Verinata Health, acquired by Illumina in 2013, initially filed suit against Ariosa Diagnostics in 2012. Illumina sued again in 2014 and 2015, alleging infringement of US Patent Nos. 8,318,430 entitled "Methods of Fetal Abnormality Detection" and 7,955,794 entitled "Multiplex Nucleic Acid Reactions." Ariosa countersued for non-infringement and invalidity of the patents, as well as for breach of contract and breach of the covenant of good faith and fair dealing. In June 2018, a jury awarded Illumina $26.7 million in damages for patent infringement stemming from the 2014 lawsuit. Ariosa appealed and in April 2020, the US Court of Appeals for the Federal Circuit affirmed the lower court's decision.

In 2018, Illumina and Sequenom, who had reached a patent pooling agreement in 2014, sued Ariosa alleging infringement of two patents covering the cutoff length for enriching the fraction of fetal DNA in a blood sample from the mother.

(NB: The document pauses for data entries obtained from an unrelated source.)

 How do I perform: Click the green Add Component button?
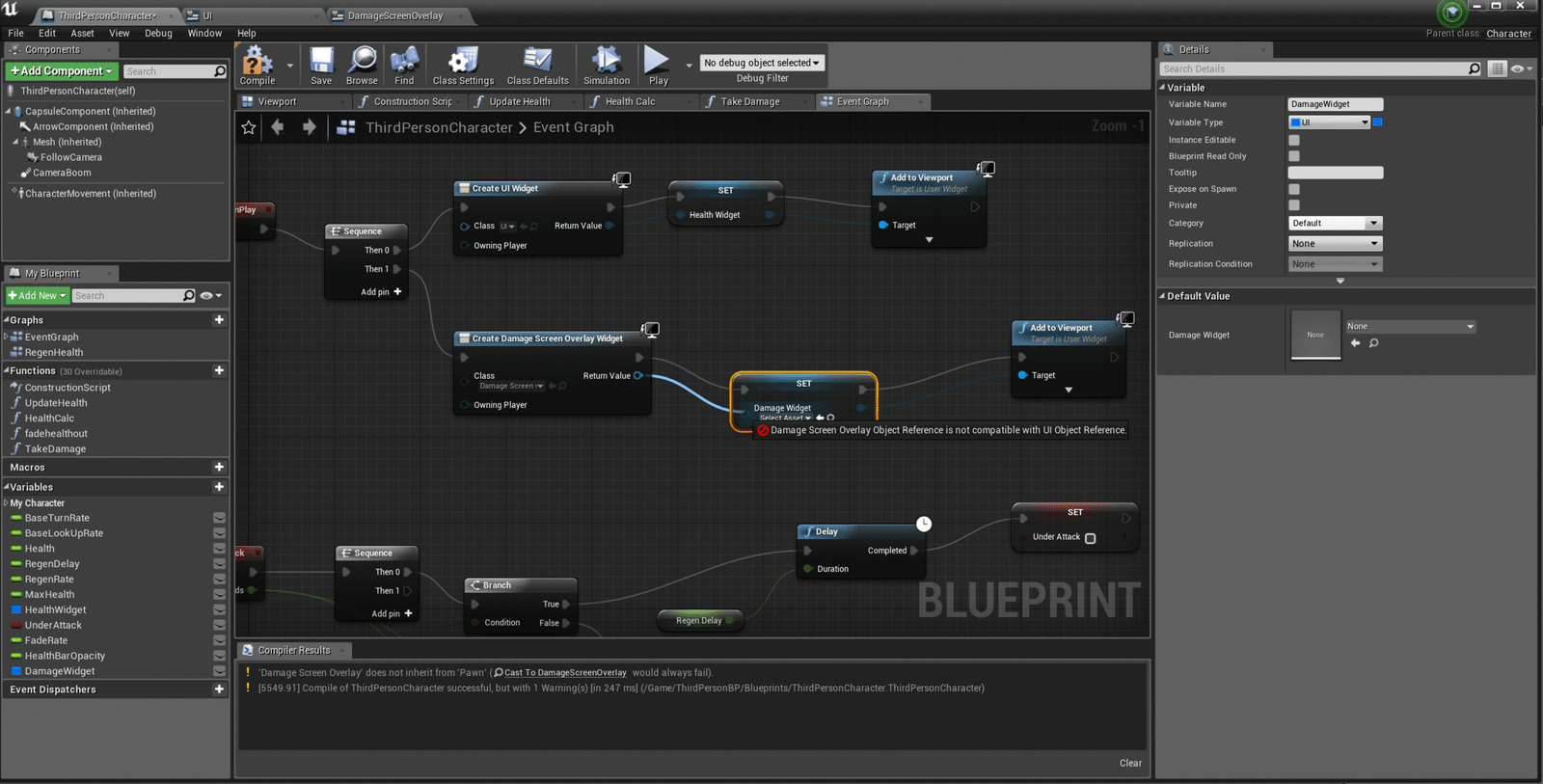click(62, 71)
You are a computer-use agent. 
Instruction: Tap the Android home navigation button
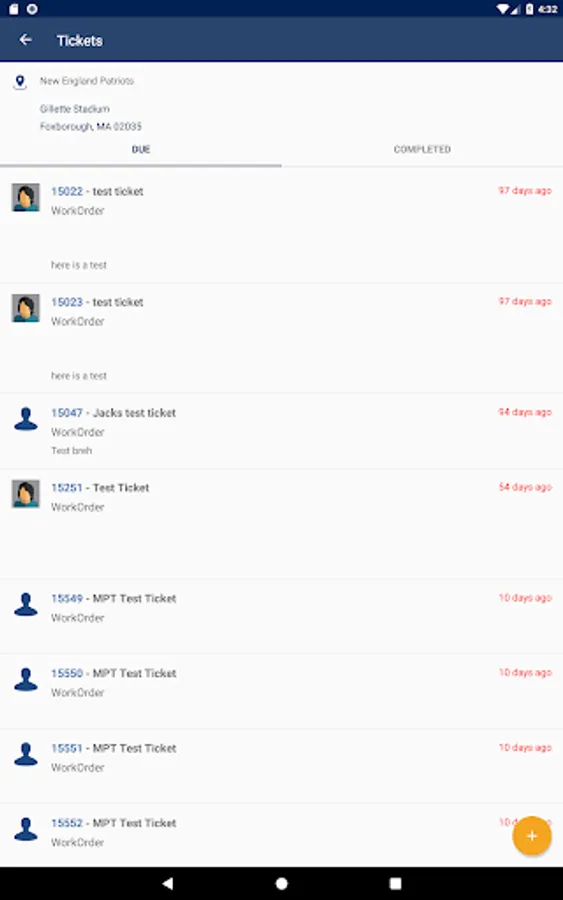281,883
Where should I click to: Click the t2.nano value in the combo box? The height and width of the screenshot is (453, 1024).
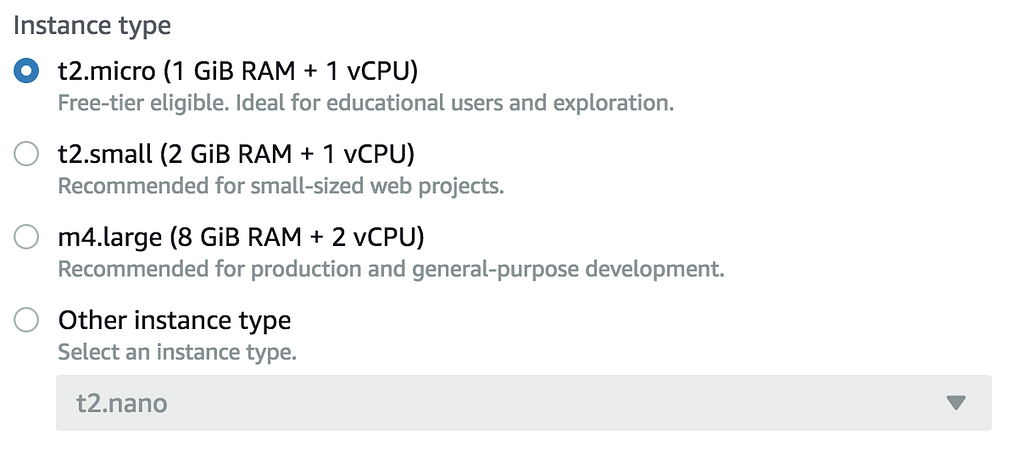(122, 404)
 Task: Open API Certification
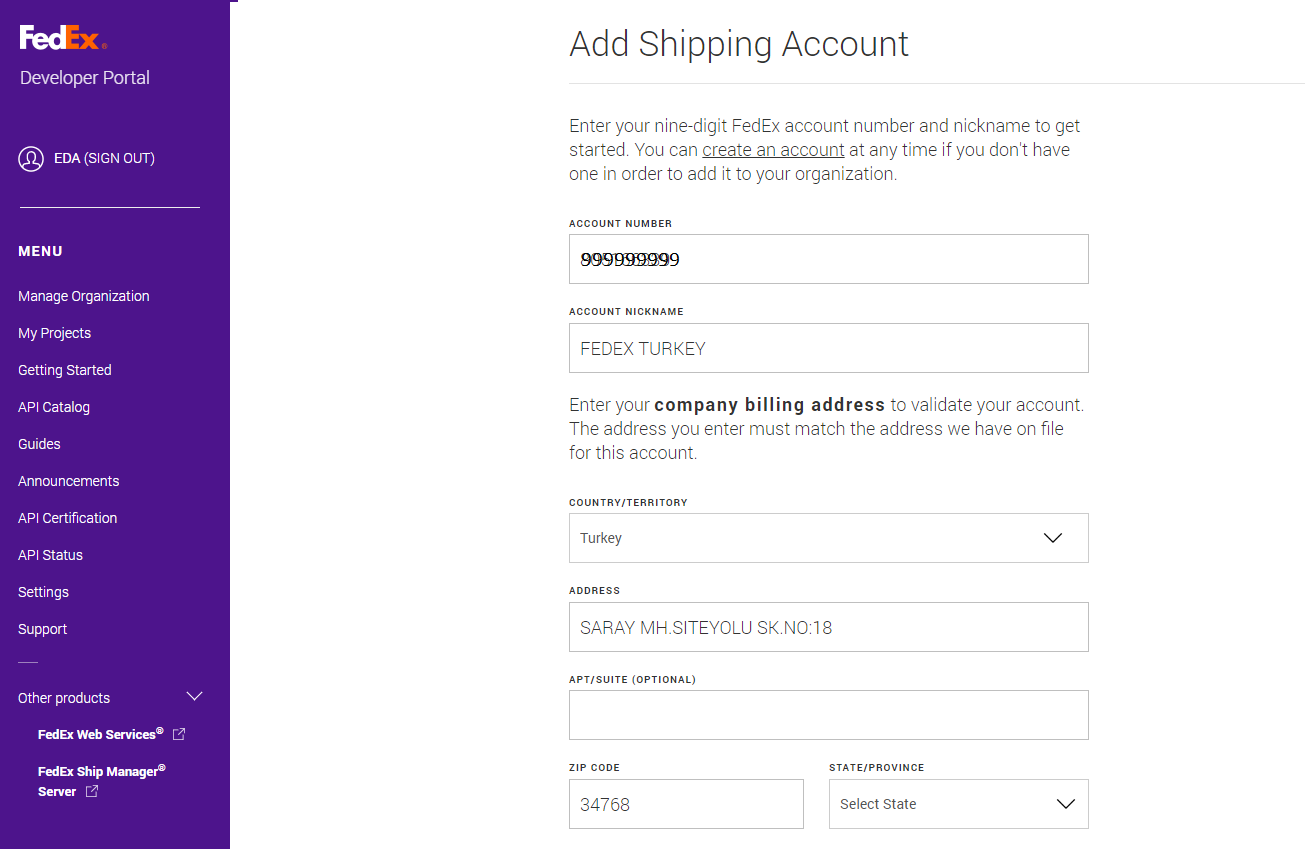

Sequenom had been awarded a patent for selecting cell-free DNA in such samples of less than 500 bp, and later, 300 bp length.

Ariosa countersued, alleging invalidity of the patent on the grounds that the difference in length between most maternal DNA and most fetal DNA was a natural law, and thus, unpatentable.

Illston agreed with Ariosa and threw out that case in December 2018. However, Illumina appealed that finding, and last year, the US Court of Appeals for the Federal Circuit reversed that decision and sent the case back to the district court. Ariosa appealed the reversal to the US Supreme Court in 2020; however, last week the parties had their petition to have the case heard dismissed and told the district court that they were close to settling the originating cases.

Illumina had asked the court to award it supplemental royalties, a request that it asked to be withdrawn. Whether royalties are part of the settlement agreement is not yet known.

In the case brought by Illumina and Sequenom, the parties asked that Ariosa's counterclaims for non-infringement and invalidity be dismissed without prejudice.

Illumina has also sued Natera and Premaitha Health for infringement of NIPT-related patents.